→ **Exercises**:
• a. List every word or phrase in the engine break-in text that appears inside parentheses.
• b. From the engine break-in text, return everything from "An ultra conservative" down to "a small window.", copied word for word.

→ **Text excerpt**:
New cylinder walls are cross hatched (honed) to produce a rough surface that will help wear the piston rings in. Cross hatching creates peaks and valleys in the walls. The goal of properly seating the rings is to evenly wear the rings and walls so that the peaks of the cross hatch are rounded out. Yet deep enough to still allow the valleys to hold oil, so that the piston can hydroplane and avoid metal to metal contact.

An ultra conservative break in, including low ring pressure with constant RPMs does not allow the rings to expand enough to reduce the top of the cross hatch. Without proper seating occurring, the first episodes of WOT driving and high ring pressure, will find the peaks still angled and sharp. That in combination with high oil temp at WOT can oxidize the oil in the (excessively) deep valleys and "glaze" it into the cylinder wall. When this happens, the ring break-in process stops, and excessive oil consumption frequently occurs. The bad news is that extensive glazing can only be completely corrected by replacing the rings and rehoning the walls.

I believe that is what rlarsen462 meant by a small window.

Most people seem to operate on the philosophy that they can best get their money's worth from any mechanical device by treating it with great care. It's probably true, it is also important to define great care.

For those who still think that running the engine hard during break-in will ruin any shot at engine longevity, there is an argument for using high power loading for VERY SHORT periods (to avoid excessive heat) during the break-in between 250-350miles.

→ **Data block**:
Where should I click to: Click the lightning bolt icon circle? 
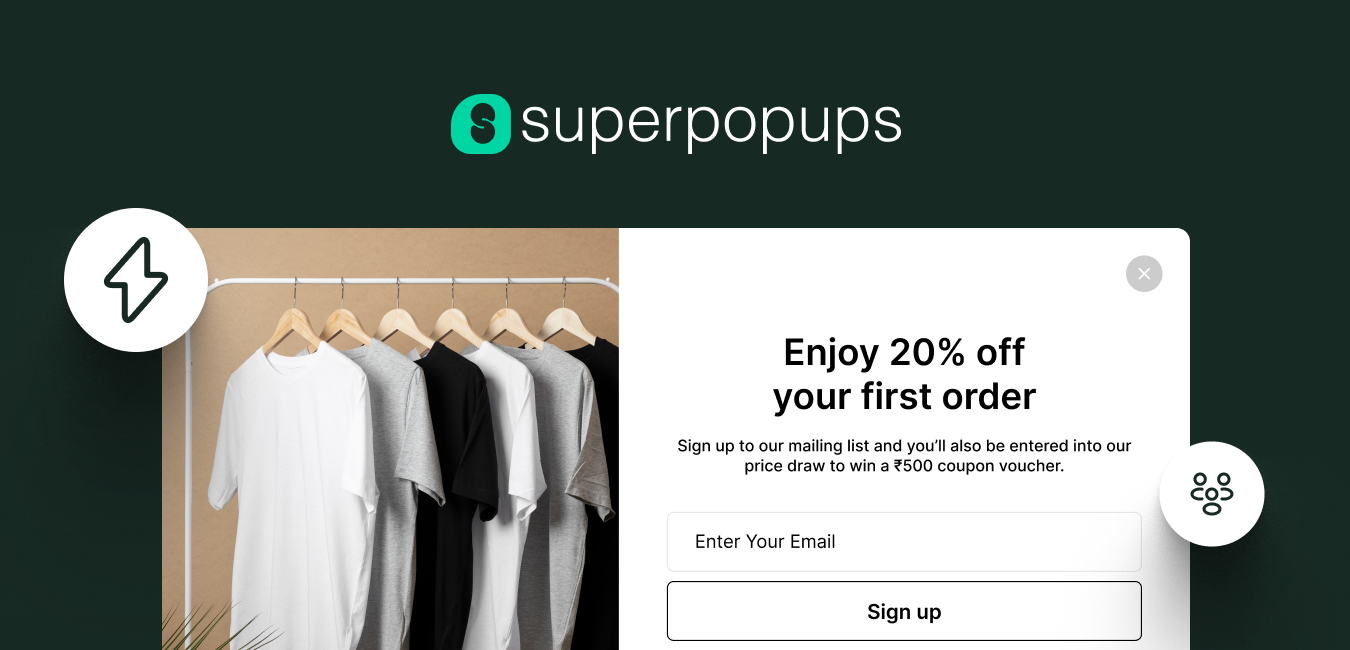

→ **Task solutions**:
• a.
honed
excessively
to avoid excessive heat

• b.
An ultra conservative break in, including low ring pressure with constant RPMs does not allow the rings to expand enough to reduce the top of the cross hatch. Without proper seating occurring, the first episodes of WOT driving and high ring pressure, will find the peaks still angled and sharp. That in combination with high oil temp at WOT can oxidize the oil in the (excessively) deep valleys and "glaze" it into the cylinder wall. When this happens, the ring break-in process stops, and excessive oil consumption frequently occurs. The bad news is that extensive glazing can only be completely corrected by replacing the rings and rehoning the walls.

I believe that is what rlarsen462 meant by a small window.